Wie gut klappt der Übergang in die Grundschulen?

Sehr unterschiedlich. Die Heilpädagogen schauen mit den Eltern nach der sinnvollen Schulform, welche Kinder gut im Gemeinsamen Unterricht betreut werden können und für welche das doch zu viel ist. Wir haben dieses Jahr wieder Kinder im gemeinsamen Unterricht untergebracht, es gibt aber auch Kinder, für die die Eltern die Förderschule vorziehen. Die Plätze werden weniger, aber wir werden nicht ganz auf die Förderschulen verzichten können. Rein körperlich behinderte Kinder kommen mittlerweile immer im GU zurecht, auch Kinder mit geistiger Retardierung, da kommt es auf den Grad an, das geht auch ein paar Jahre. Bei Sinnesschädigung ist es schon unterschiedlich. Oft beginnen die Kinder im Gemeinsamen Unterricht und wechseln dann in der zweiten Klasse.

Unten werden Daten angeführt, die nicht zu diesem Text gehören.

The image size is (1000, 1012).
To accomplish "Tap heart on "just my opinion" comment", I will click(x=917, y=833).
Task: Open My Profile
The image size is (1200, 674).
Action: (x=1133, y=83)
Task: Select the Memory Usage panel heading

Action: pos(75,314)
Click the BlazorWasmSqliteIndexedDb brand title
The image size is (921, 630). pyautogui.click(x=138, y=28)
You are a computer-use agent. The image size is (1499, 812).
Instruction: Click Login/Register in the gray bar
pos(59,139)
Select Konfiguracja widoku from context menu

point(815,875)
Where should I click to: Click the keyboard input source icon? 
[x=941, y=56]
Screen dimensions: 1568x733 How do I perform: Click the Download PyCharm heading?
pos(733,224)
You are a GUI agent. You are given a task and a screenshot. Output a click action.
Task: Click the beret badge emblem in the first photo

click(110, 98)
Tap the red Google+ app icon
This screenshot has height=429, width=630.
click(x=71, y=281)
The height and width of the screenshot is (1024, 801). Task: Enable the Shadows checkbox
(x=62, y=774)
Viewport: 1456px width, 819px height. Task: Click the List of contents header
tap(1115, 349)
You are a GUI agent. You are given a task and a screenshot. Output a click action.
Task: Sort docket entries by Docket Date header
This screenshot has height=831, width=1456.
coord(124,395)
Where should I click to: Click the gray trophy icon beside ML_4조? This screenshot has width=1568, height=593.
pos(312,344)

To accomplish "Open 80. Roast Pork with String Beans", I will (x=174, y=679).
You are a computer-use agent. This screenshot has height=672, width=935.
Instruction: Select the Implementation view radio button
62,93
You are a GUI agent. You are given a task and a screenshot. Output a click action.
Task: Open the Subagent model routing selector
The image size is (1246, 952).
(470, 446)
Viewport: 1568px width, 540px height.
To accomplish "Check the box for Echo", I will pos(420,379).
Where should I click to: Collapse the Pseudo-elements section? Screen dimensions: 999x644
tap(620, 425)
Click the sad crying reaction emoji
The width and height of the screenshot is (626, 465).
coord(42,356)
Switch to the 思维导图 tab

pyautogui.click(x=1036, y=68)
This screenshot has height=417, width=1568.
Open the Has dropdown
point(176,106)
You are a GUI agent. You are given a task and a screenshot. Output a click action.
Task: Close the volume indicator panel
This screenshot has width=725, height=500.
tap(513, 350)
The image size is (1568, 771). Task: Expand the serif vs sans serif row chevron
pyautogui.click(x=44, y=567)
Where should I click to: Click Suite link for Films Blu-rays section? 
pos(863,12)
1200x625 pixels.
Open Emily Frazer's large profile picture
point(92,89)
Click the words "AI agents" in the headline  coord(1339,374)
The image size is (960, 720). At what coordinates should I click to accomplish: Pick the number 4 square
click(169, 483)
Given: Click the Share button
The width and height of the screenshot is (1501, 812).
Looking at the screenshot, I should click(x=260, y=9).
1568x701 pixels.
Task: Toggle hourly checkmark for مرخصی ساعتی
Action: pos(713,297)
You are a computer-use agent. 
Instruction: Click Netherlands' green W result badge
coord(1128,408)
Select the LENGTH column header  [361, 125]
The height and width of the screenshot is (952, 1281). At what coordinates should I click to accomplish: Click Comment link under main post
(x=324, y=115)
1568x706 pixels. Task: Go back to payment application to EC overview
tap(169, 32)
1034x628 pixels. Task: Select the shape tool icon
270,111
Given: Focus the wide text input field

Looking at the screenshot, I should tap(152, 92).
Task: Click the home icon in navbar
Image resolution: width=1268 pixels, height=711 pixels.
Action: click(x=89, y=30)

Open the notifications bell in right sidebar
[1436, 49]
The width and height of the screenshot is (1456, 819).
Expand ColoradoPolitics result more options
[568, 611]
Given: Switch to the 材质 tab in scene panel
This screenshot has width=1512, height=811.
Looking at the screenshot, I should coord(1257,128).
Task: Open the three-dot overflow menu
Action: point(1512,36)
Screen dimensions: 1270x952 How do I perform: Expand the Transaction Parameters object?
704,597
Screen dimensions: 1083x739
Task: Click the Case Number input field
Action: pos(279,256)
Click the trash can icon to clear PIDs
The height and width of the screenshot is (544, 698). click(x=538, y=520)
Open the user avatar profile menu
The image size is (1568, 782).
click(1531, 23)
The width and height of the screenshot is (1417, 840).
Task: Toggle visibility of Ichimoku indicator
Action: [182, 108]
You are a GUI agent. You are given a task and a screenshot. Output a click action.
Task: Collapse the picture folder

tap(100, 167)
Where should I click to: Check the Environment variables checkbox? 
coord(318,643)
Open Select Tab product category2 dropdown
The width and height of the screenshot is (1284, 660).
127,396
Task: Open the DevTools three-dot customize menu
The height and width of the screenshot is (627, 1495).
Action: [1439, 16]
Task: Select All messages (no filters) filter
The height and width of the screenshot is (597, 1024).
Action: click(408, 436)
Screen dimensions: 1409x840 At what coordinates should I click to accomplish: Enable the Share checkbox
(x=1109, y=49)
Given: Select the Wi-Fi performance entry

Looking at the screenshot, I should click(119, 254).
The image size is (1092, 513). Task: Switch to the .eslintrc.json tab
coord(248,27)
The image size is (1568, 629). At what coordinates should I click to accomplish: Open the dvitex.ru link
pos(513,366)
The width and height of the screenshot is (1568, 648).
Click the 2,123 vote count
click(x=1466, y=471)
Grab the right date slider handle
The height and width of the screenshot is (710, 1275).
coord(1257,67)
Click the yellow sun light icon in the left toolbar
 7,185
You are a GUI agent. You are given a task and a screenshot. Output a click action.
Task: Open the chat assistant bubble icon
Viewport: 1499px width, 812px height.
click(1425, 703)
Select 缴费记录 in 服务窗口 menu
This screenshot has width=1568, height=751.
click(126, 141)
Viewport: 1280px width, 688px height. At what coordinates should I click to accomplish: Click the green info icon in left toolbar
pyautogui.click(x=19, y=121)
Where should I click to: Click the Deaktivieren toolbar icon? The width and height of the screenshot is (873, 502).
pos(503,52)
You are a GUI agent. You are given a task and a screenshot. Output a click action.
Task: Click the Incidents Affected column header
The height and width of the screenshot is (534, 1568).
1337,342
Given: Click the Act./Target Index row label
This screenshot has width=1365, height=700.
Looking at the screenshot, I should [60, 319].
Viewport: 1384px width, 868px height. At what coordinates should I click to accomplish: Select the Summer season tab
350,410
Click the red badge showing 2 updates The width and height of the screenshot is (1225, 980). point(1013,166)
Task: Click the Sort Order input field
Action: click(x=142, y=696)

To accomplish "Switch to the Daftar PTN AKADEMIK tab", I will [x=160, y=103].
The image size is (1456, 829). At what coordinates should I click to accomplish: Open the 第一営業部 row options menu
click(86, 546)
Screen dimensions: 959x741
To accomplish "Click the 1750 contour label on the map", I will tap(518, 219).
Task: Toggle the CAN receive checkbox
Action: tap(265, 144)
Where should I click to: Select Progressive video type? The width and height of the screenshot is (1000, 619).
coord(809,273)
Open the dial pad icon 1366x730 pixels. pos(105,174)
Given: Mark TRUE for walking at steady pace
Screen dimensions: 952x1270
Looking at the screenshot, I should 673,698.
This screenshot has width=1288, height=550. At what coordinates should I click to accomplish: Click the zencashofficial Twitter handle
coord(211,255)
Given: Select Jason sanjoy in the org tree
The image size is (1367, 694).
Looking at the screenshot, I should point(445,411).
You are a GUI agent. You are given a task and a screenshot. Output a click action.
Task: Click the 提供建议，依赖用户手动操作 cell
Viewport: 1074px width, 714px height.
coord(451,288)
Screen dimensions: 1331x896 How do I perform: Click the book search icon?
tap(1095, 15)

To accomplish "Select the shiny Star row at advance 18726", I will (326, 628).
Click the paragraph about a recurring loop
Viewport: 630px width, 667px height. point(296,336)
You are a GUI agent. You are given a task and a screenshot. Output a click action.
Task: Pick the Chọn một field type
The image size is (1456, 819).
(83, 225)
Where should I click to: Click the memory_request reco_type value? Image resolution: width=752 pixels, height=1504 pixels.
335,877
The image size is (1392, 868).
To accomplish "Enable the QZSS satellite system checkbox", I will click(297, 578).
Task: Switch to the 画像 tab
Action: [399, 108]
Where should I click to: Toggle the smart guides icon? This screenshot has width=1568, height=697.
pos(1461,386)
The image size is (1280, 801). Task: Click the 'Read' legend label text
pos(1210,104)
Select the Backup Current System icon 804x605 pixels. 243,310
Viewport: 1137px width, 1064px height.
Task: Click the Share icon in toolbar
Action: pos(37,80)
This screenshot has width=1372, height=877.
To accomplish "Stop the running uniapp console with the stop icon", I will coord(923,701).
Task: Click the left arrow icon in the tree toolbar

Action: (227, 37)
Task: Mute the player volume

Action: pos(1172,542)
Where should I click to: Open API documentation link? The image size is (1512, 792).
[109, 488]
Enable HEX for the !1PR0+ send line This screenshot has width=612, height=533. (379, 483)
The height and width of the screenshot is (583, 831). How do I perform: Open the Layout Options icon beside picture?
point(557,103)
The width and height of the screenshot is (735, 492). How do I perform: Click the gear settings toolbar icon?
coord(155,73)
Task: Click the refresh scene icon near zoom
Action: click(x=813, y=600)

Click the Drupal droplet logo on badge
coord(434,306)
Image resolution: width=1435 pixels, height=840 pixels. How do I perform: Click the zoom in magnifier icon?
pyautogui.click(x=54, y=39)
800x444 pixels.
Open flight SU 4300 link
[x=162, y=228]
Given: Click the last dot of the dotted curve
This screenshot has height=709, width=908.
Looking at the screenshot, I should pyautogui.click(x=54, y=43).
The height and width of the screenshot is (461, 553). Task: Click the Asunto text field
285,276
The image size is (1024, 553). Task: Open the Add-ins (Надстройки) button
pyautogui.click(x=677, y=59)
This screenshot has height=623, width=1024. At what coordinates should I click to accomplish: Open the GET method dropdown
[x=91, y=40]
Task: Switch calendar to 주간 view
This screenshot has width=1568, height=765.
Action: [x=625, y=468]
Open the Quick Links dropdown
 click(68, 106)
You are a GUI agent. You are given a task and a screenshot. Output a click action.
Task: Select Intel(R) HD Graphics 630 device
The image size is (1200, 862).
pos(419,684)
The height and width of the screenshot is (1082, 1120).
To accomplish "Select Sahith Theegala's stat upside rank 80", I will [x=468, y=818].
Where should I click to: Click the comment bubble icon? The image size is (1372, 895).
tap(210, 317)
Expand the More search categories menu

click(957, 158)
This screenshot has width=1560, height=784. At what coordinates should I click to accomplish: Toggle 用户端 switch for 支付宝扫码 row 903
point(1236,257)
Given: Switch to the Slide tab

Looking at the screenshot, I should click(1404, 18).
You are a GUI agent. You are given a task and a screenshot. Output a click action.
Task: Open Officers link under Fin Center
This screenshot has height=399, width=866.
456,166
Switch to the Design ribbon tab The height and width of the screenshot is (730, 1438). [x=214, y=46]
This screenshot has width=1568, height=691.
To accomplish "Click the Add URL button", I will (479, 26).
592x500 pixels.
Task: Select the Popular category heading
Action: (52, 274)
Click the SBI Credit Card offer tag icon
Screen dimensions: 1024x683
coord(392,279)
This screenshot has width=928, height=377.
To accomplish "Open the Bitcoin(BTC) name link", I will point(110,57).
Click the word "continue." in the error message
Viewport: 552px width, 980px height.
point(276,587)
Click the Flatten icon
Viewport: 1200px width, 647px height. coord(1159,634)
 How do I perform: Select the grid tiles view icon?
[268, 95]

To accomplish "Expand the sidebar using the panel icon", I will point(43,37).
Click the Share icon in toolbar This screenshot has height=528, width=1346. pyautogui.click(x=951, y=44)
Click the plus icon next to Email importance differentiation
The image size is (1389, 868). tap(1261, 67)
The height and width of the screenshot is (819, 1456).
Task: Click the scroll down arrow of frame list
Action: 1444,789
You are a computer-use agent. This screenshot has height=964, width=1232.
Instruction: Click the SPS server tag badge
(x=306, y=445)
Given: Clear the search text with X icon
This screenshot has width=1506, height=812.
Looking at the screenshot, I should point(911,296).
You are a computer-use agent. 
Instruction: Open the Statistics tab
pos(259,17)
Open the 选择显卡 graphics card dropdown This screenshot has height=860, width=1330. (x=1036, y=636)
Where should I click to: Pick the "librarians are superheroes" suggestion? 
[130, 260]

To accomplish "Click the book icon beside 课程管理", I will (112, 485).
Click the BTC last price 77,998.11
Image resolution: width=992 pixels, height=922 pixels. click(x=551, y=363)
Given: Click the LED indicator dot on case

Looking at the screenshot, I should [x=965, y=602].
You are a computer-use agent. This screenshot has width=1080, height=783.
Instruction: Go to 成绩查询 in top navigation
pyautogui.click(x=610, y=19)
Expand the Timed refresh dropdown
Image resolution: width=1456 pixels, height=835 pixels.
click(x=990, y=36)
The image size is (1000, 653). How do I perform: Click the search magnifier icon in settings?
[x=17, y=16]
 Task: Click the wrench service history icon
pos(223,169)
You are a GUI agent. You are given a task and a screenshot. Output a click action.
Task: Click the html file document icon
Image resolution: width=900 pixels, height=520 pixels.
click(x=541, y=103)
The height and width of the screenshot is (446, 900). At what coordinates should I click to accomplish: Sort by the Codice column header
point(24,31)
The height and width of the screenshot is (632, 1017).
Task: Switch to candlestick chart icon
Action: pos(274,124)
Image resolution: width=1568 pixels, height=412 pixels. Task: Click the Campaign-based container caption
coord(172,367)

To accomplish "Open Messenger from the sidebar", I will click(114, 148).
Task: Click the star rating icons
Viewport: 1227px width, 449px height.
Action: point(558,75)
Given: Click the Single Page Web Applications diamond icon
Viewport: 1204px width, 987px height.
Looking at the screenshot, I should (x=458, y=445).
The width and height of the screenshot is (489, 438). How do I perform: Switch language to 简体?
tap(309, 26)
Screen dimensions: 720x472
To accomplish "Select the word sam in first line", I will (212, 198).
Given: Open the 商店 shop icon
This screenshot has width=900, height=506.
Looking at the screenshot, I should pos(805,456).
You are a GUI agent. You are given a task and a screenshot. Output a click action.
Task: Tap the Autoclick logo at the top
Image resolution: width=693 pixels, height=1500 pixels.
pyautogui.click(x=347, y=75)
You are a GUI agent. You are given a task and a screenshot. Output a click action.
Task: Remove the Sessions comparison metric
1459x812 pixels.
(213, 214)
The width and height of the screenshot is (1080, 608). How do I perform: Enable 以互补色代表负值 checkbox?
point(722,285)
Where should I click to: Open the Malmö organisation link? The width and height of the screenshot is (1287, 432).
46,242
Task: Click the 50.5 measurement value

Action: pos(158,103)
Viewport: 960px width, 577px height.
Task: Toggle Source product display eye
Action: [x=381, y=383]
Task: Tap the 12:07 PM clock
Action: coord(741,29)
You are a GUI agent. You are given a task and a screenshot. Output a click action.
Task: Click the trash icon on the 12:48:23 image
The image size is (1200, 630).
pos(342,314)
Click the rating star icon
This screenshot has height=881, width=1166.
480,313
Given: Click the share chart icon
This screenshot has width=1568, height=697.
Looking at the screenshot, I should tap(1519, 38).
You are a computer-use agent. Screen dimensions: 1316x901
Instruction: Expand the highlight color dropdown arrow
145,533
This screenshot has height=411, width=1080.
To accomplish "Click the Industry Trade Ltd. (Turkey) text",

Wie geht es weiter mit der Inklusion - im Kindergarten und in der Gesellschaft? Sind wir auf einem guten Weg?

Der Kindergartenbereich ist eigentlich von jeher am weitesten, seit den 80er-Jahren. Im Schulbereich sind wir noch relativ weit von der Inklusion entfernt, weil wir dafür eine grundlegende Reform bräuchten. Die wird es aber aus Kostengründen und aus ideologischen und parteipolitischen Gründen nicht geben. Es werden immer Kinder bleiben, die es nicht schaffen, und es ist in den Grundschulen immer von der Wertschätzung, dem „good will“ und den Fähigkeiten einzelner abhängig, dass es gelingt. Im Vergleich zu Anfang den 90er-Jahren sind wir da viel weiter - früher hat man es noch schwer Klassen zu finden, die zum Beispiel ein „Rolli-Kind aufgenommenhaben - aber ich glaube, eine Auflösung der Förderschulen werden wir nicht hinkriegen. Und die Frage ist auch, ob man Förderschulen auflöst, oder ob man nicht zumindest noch Förderklassen irgendwo einrichtet. Wenn Sie einen schwerstmehrfachbehinderten Zehnjährigen haben, der nur liegen kann, der gefüttert und vielleicht sondiert werden muss, wie wollen Sie das machen in einer Klasse mit 25 Kindern? Ich muss die Teilhabe da hinkriegen, wo es möglich ist.